REPUBLIKA.CO.ID, MARIUPOL -- Terlihat barisan jenazah di jalan-jalan Kota Mariupol. Warga yang lapar menerobos masuk toko-toko mencari makanan. Sebagian mencairkan salju untuk mendapat air untuk diminum.
Ribuan orang berdesak-desakan di ruang bawah tanah, gemetar oleh suara tembakan rudal Rusia yang terus menghantam kota pelabuhan itu. "Mengapa saya tidak boleh menangis?" tanya Goma Janna sambil mengusap air mata di wajahnya yang diterangi lampu minyak.

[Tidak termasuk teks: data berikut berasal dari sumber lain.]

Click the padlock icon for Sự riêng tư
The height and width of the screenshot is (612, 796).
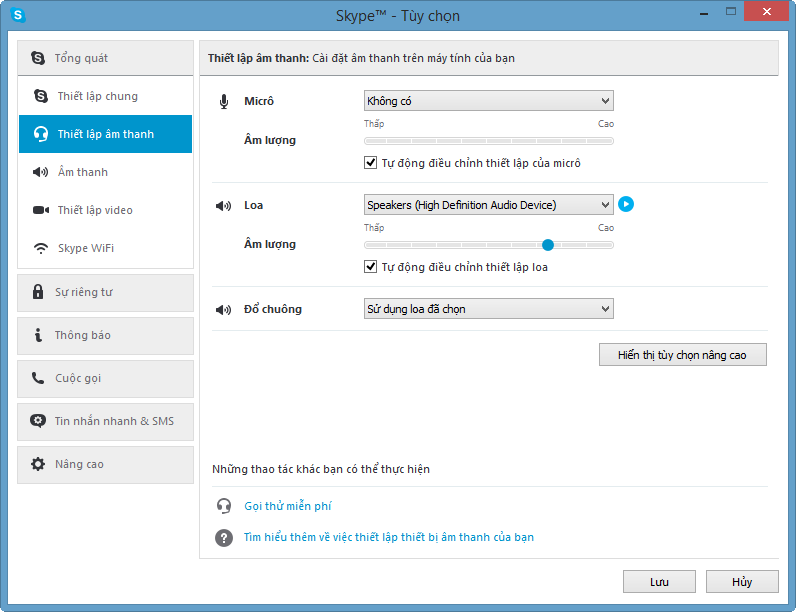(38, 292)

Bersembunyi di tempat berlindung bawah tanah ia dikelilingi perempuan dan anak-anak. "Saya ingin rumah saya, saya ingin bekerja, saya sangat sedih pada apa yang menimpa orang-orang dan kota, pada anak-anak," katanya.
Krisis kemanusiaan di kota yang dihuni 430 ribu orang itu belum juga berakhir. Tidak ada bantuan yang masuk. Upaya mengevakuasi warga dan pengiriman bantuan yang sangat dibutuhkan seperti air dan obat-obat melalui koridor aman gagal.